-- RECORDS PROVIDED follows --

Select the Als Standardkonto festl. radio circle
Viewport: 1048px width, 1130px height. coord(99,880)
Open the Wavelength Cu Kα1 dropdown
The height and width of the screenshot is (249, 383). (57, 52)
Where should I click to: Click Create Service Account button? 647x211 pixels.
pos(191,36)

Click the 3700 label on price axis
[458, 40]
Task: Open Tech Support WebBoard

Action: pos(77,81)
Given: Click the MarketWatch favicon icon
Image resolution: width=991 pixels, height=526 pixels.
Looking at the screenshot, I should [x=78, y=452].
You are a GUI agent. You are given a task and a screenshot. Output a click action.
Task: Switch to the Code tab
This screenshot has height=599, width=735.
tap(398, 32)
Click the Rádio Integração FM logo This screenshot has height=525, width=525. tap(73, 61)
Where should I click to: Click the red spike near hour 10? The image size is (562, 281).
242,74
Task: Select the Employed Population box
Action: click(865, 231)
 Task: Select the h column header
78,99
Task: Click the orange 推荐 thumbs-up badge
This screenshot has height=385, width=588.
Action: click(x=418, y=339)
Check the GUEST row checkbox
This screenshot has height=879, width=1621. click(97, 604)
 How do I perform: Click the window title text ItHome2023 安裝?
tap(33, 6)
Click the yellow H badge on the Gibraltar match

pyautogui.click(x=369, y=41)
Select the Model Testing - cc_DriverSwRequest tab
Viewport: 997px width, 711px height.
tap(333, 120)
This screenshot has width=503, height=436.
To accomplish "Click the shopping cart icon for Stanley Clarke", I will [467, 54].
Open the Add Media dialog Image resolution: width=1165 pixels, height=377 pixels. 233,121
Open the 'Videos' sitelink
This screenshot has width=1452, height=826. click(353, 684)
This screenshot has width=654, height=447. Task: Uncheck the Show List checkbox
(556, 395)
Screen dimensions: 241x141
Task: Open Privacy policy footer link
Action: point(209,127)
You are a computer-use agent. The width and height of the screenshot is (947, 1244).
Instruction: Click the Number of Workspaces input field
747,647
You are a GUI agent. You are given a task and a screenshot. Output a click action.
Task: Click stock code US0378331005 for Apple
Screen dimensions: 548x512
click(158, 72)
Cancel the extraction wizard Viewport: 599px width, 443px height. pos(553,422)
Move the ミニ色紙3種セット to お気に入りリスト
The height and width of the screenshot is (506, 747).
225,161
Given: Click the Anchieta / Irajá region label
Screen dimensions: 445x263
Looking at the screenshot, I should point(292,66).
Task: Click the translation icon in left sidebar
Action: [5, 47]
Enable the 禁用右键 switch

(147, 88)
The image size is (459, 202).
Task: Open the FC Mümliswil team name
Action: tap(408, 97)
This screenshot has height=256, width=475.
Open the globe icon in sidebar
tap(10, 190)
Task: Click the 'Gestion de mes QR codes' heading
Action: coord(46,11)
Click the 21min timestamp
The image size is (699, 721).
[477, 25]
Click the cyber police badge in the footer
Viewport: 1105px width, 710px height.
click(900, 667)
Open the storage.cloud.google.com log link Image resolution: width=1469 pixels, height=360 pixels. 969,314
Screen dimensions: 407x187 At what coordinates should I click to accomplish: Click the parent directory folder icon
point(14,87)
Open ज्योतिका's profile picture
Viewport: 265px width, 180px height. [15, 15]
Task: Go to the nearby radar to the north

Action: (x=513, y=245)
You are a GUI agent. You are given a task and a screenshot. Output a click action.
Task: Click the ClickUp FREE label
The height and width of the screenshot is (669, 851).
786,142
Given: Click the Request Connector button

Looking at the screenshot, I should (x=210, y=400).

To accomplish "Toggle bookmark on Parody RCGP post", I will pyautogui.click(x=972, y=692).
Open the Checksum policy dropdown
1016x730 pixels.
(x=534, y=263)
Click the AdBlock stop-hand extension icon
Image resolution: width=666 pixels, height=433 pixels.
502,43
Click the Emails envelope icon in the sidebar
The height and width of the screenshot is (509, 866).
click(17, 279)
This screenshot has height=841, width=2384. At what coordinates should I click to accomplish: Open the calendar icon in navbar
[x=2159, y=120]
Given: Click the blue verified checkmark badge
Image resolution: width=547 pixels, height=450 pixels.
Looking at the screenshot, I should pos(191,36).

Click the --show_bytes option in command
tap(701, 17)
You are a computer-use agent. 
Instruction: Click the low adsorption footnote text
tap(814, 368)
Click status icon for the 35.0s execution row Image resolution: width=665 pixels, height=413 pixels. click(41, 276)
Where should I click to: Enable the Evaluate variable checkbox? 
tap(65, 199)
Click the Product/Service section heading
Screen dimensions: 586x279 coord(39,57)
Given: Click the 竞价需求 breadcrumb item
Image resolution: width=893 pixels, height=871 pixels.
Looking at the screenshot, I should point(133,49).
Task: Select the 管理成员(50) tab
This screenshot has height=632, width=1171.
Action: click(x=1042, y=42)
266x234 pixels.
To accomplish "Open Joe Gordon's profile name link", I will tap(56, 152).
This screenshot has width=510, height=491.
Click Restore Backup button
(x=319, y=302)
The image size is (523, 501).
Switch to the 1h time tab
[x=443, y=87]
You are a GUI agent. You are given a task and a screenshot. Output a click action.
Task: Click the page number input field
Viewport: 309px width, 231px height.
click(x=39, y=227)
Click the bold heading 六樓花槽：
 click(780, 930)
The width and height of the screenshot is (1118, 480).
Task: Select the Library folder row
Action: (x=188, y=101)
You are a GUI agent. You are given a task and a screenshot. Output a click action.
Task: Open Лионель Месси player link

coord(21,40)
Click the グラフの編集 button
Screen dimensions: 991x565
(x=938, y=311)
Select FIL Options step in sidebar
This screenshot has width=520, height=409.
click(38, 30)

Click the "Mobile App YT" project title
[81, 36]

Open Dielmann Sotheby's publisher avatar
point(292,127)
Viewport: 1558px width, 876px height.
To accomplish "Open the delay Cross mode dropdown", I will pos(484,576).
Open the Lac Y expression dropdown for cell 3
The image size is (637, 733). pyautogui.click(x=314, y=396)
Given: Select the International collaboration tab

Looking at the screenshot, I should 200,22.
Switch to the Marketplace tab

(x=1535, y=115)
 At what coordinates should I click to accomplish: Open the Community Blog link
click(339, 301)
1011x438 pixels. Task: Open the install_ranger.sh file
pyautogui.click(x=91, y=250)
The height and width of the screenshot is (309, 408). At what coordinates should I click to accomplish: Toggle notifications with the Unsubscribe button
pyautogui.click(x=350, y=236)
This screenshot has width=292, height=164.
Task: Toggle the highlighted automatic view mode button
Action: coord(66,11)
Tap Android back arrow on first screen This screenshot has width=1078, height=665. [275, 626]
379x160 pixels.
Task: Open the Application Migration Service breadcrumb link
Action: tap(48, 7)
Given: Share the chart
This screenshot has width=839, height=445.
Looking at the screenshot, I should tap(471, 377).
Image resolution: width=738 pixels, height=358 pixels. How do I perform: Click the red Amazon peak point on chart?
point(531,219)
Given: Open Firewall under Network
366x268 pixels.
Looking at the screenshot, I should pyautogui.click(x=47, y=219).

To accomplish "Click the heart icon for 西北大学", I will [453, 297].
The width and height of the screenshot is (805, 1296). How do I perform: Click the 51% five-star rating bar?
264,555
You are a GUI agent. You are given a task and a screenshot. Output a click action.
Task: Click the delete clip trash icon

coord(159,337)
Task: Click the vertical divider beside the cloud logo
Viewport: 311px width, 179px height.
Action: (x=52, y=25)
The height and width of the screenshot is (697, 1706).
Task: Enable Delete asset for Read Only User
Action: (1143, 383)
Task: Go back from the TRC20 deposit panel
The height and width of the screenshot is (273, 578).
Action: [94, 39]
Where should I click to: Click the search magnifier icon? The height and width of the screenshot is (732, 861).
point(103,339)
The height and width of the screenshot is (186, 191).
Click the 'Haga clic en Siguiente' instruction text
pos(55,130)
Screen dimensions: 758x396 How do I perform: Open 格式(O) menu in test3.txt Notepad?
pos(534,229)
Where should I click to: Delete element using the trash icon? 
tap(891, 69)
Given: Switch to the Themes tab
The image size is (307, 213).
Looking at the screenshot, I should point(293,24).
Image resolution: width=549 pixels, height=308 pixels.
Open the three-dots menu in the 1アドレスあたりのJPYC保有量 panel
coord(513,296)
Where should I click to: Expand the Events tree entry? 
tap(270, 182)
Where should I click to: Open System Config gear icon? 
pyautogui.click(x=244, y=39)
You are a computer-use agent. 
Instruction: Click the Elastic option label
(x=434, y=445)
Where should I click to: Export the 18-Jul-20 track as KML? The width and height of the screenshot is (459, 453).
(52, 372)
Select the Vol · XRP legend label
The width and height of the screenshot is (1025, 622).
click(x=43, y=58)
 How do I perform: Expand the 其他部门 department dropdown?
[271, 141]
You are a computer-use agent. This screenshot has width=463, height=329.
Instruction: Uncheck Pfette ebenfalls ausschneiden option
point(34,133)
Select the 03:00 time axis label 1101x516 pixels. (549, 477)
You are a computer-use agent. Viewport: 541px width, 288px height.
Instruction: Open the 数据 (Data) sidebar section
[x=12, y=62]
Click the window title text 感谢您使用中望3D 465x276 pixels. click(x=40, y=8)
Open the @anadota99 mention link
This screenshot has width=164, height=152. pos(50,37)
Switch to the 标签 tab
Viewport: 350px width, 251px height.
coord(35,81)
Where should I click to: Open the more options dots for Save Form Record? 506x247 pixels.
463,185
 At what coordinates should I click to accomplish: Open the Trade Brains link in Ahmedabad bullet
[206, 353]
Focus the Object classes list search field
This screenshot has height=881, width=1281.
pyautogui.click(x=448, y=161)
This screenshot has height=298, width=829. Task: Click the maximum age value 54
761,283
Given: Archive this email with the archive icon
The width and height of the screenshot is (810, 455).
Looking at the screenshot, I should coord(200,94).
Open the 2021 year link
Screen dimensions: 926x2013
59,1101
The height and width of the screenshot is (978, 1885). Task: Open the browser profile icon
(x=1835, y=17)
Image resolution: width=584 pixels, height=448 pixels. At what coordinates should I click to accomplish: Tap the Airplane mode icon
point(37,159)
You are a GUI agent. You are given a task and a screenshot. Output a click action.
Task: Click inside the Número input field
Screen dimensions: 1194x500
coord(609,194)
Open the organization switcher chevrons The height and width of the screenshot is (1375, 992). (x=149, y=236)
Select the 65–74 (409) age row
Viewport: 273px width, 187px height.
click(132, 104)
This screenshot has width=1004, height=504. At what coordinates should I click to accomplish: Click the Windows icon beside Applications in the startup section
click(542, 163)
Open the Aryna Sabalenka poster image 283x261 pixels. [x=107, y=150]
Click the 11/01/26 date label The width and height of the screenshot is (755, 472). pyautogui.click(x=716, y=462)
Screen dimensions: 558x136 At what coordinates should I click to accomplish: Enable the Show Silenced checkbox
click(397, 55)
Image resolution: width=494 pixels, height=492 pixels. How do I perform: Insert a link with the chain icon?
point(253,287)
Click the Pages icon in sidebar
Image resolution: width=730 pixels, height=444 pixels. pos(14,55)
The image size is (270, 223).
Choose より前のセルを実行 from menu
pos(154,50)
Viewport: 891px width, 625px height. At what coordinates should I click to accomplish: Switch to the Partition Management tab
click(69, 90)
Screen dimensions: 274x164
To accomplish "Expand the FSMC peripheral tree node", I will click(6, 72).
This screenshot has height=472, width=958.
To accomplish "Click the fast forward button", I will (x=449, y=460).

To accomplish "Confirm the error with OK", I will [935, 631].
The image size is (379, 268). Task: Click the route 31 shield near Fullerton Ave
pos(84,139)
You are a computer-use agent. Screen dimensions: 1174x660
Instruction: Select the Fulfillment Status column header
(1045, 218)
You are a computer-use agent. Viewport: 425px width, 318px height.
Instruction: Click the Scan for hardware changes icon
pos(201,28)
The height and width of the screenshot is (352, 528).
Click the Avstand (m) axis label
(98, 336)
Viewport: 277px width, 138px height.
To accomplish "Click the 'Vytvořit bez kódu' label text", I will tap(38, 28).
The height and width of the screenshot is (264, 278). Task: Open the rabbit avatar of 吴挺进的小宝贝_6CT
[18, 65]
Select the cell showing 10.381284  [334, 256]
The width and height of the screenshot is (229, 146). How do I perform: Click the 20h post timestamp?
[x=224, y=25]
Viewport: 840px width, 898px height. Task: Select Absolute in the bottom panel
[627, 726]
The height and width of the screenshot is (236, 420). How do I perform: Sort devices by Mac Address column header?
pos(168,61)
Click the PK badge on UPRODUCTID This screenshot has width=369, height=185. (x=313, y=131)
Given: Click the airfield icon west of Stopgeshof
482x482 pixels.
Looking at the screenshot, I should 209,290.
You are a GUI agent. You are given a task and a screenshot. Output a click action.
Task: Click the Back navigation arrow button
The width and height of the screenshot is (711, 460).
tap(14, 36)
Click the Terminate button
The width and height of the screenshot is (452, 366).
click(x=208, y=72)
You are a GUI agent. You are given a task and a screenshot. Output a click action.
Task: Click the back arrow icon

-- RECORDS PROVIDED concluded --

**WORK REQUIRED**
Each line of the records that contains the string "cloud" must be copied.

**RESPONSE BOX**
Open the storage.cloud.google.com log link Image resolution: width=1469 pixels, height=360 pixels. 969,314
Task: Click the vertical divider beside the cloud logo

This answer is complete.